Regarding your suggestion to use a more general regression.

tried a similar approach by using covariates to imply group means. However, I encountered several issues and would like to clarify a few points with you.

  1. I tried the softmax function you suggested. I understand that it transforms a vector of values to sum to 1. However, the X[n]*beta expression returns a real number, resulting in an error saying ‘Ill-typed arguments supplied to function softmax.’ Could you clarify what you meant?

I have seen others use softmax after declaring a theta vector. Is there a difference between directly declaring a theta simplex and using softmax as in my code?

  1. I tried using the covariates matrix (including a column of 1 to represent the intercept), but I don’t understand how to use your trick of appending a row of 0 in the coefficients, beta. Does N refer to the number of observations or the number of covariates in the model?"

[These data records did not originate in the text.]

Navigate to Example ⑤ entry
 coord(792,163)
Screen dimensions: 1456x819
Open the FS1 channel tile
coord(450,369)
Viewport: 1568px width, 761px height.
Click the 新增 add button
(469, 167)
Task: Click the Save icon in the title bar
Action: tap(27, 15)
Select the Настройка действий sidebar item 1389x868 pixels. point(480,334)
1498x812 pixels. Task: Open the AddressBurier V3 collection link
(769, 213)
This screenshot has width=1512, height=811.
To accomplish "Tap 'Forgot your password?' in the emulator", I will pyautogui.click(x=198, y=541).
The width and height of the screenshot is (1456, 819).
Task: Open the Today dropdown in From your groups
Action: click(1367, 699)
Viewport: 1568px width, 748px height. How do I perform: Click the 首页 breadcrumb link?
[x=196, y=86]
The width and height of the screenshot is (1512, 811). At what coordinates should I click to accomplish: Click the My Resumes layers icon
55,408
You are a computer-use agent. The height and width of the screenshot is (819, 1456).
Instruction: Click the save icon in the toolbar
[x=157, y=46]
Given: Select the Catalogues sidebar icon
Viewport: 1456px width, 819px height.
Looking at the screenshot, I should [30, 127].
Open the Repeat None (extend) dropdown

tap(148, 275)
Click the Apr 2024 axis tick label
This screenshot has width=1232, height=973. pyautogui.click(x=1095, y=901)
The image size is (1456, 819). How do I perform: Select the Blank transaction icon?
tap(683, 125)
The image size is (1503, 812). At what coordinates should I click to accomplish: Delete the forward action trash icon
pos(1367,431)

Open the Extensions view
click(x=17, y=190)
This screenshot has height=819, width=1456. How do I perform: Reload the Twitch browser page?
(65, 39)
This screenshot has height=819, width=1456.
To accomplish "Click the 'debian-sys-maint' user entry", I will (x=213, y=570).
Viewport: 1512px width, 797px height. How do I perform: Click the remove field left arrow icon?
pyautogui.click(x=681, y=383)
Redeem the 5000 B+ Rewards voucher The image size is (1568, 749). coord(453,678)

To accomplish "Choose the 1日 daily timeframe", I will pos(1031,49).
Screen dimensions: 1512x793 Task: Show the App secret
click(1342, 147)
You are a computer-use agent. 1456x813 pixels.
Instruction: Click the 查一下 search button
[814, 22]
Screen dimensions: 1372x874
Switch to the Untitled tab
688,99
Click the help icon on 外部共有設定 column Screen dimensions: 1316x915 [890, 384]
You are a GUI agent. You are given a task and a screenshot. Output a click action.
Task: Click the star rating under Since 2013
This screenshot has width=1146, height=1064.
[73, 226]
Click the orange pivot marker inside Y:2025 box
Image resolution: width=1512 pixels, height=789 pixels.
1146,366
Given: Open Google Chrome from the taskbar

The stan code I have at the moment is below. I try the data matrix and beta (as intercept plus number of covariates). However, I am definitely mis-specify something in the code. Please do not hesitate to point out the errors. Thank you very much.

data {
  int<lower=1> K;  //number of mixture component (clusters) 
  int<lower=1> N;  //      number of observations
  int<lower=1> V;  // intercept plus number of covariates
  vector[N] LW;   //measured leaf width
  matrix[N, V] CO; // variates matrix
}

parameters {
  array[K] vector[V-1] beta_prefix; // Coefficients for intercepts and covariates
  simplex[K] theta; // mixture proportion
  
  real<lower=0> sigma1;  // dispersion parameter
  real<lower=0> sigma2;  // dispersion parameter
}
transformed parameters{
//  simplex[K] theta; // mixture proportion
//  for (n in 1:N){
//    for(i in 1:K){
//    theta = softmax(CO[n, ] * beta[i]);
//    }
//  }
  array[K] vector[V] beta;
  for(i in 1:K){
    beta[i] = append_row(beta_prefix[i], 0); // append a 0 to fix identifiability issue
  }
}

model {
  // priors
  for(i in 1:K){
  target += normal_lpdf(beta[i] | 0, 1);
  }
  
  target += lognormal_lpdf(sigma1 | 0, 2)- 
    normal_lccdf(0 | 0, 1);
  target += lognormal_lpdf(sigma2 | 0, 2)- 
    normal_lccdf(0 | 0, 1);
  
  target += beta_lpdf(theta | 1, 1);

  
  // likelihood
  
  for(n in 1:N){
    target += log_sum_exp(log(theta[1]) + 
                            lognormal_lpdf(LW[n] | CO * beta[1], sigma1),
                          log(theta[2]) +
                            lognormal_lpdf(LW[n] | CO * beta[2], sigma2));
  }
}

Finally, subtracting a lcdf from a lpdf is a suggestion to deal with non-identifiability from chapter 19.1.1 in this book. I am not using it anymore because I try to solve this with ordered intercept method as applied in brms and in this blog post.

Chieh